=== Exercise ===
List every country named in the article on COVID-19 immunity below.
*** Source text ***
The Centers for Disease Control and Prevention has recommended a cautious approach, warning that the “immune response, including duration of immunity, to SARS-CoV-2 infection is not yet understood,” and advising people to wear face masks when interacting at close proximity with others.

“Patients with MERS-CoV are unlikely to be re-infected shortly after they recover, but it is not yet known whether similar immune protection will be observed for patients with COVID-19,” said the CDC guidance.

The World Health Organization sought to dampen enthusiasm for so-called “immunity passports” that would identify those with COVID-19 antibodies, pointing out that the reliability of such testing has been sketchy.

“There is currently no evidence that people who have recovered from COVID-19 and have antibodies are protected from a second infection,” said WHO in an April 24 scientific brief.

Meanwhile, the Food and Drug Administration launched a crackdown Monday on inaccurate antibody testing, announcing that manufacturers have 10 days to provide data proving the reliability of their tests or have them taken off the market.

One concern: Those who have recovered from COVID-19 are already being identified as potential donors of “convalescent plasma” for infected patients with a severe or life-threatening case.

“A person who has been exposed to, and recovered from, COVID-19 will likely have antibodies to the SARS-CoV-2 virus in their blood,” the FDA said Monday in a brief. “These tests may be important for guiding our next steps in the fight against this pandemic, such as by providing information on disease prevalence and the frequency of asymptomatic infection.”

Reports of recovered patients testing positive for the novel coronavirus have emerged in China, Japan and South Korea, but infectious disease experts in Seoul announced last week that those cases were the result of testing errors, not reinfection, according to the Korea Herald.

Of course, the whole idea behind the sought-after “herd immunity” is that society protects itself from devastating diseases when enough people contract and recover from the infection.

Mayo Clinic infectious disease expert Dr. Gregory Poland said herd immunity can be achieved only two ways: Either large numbers of people are vaccinated against the disease, or enough people become immune “because you got infected.”

“Herd immunity basically means, if you could envision a circle, let’s say, of 100 people inside this circle, and if you can imagine the susceptible people being in the center of that, the more immune people around the susceptible people, the less likely is it that the virus can penetrate in and actually infect somebody,” Dr. Poland said Monday in a video post.

In fact, the strategy behind the vaccine is that “you can make somebody immune by tricking the body into thinking it has seen the virus, make antibodies, and that antibody be protective.”

Dr. Anthony Fauci, director of the National Institute of Allergy and Infectious Diseases, repeatedly has expressed confidence on the likelihood of COVID-19 antibodies conferring at least short-term immunity, saying that he would be “willing to bet anything that people who recover are really protected against reinfection.”

“[I]f this virus acts like every other virus that we know, once you get infected, get better, clear the virus, then you’ll have immunity that will protect you against reinfection,” said Dr. Fauci on Comedy Central’s “The Daily Show” in late March.

Last month, he told the Journal of the American Medical Association that people are unlikely to test positive for the disease twice.

“Generally, we know with infections like this, that at least for a reasonable period of time, you’re going to have antibodies that are going to be protective,” said Dr. Fauci, a member of the White House coronavirus task force.

Mr. Paul was quick to cite the expert support for his refusal to cover up. After recovering last month from the virus, the senator volunteered his medical services at a hospital in Bowling Green, Kentucky, where he was reportedly involved in treating coronavirus patients.

“To those who want to continue this lockdown, even Dr. Fauci agrees if you’ve recovered you will have immunity!” he tweeted Wednesday.
*** End of Source text ***
*** Supplied information ***
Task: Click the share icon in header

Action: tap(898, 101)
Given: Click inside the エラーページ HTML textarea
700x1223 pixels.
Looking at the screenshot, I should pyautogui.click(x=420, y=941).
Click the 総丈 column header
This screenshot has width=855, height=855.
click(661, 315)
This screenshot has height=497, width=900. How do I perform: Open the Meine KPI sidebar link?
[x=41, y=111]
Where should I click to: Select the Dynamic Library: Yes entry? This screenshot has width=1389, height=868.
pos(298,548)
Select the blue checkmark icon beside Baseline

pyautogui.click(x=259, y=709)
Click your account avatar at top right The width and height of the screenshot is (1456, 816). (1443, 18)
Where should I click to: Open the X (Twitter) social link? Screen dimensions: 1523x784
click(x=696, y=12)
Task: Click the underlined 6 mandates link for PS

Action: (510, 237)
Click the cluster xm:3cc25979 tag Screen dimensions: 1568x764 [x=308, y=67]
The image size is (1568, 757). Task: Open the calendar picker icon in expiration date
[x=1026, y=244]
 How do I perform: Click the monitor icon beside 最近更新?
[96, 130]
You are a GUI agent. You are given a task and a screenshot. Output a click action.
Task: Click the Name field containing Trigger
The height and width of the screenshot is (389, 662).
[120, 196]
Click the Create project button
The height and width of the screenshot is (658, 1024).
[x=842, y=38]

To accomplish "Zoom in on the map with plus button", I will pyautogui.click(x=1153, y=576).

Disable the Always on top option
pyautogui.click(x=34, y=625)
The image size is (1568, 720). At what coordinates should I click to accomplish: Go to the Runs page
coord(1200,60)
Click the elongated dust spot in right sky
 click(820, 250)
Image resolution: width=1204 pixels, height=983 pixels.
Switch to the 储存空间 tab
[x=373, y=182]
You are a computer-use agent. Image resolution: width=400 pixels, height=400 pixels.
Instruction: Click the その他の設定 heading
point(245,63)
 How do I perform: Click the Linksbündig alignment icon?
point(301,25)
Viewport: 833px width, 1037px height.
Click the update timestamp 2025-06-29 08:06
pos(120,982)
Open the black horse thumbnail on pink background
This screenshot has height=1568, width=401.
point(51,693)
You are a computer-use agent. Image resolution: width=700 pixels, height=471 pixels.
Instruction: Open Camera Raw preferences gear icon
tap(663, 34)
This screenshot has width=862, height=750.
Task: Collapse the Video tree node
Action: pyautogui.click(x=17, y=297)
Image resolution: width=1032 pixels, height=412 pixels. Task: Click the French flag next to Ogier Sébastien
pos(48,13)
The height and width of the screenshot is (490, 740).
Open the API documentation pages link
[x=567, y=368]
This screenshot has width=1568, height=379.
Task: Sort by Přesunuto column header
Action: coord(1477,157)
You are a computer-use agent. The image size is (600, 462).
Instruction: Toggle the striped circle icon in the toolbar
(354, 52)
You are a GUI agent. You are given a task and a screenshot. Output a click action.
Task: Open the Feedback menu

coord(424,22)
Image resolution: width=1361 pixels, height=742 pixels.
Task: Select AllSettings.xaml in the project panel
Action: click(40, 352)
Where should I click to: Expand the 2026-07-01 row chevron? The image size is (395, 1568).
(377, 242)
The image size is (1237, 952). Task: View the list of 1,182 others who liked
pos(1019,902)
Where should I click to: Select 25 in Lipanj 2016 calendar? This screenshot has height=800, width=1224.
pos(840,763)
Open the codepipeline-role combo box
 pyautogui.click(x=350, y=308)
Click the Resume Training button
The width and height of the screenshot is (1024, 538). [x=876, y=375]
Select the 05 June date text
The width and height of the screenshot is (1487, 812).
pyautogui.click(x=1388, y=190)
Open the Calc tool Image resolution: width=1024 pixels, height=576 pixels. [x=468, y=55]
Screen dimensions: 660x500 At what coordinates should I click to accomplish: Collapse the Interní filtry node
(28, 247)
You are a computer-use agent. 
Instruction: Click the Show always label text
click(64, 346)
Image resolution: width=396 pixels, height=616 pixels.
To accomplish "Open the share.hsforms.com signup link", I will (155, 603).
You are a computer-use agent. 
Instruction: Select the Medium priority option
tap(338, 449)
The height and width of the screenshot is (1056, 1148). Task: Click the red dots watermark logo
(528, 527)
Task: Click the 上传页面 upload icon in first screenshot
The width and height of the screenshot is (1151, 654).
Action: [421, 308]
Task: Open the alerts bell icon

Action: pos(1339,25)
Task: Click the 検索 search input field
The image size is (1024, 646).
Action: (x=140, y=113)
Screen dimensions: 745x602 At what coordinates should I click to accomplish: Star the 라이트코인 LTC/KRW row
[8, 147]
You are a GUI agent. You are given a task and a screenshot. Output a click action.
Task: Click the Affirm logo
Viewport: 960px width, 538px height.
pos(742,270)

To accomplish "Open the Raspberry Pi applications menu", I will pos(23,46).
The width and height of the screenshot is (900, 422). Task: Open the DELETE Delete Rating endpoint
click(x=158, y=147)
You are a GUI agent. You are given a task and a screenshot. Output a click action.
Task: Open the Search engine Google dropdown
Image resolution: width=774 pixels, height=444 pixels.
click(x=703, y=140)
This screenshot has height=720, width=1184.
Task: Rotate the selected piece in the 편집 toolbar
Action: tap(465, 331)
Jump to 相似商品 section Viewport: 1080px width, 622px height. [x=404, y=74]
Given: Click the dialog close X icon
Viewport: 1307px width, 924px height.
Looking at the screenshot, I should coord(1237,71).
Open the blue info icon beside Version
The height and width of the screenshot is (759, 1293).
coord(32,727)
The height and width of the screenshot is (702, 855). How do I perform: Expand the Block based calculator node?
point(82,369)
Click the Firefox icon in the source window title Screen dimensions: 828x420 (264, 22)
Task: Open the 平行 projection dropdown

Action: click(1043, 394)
*** End of Supplied information ***
=== Your solution ===
China, Japan, South Korea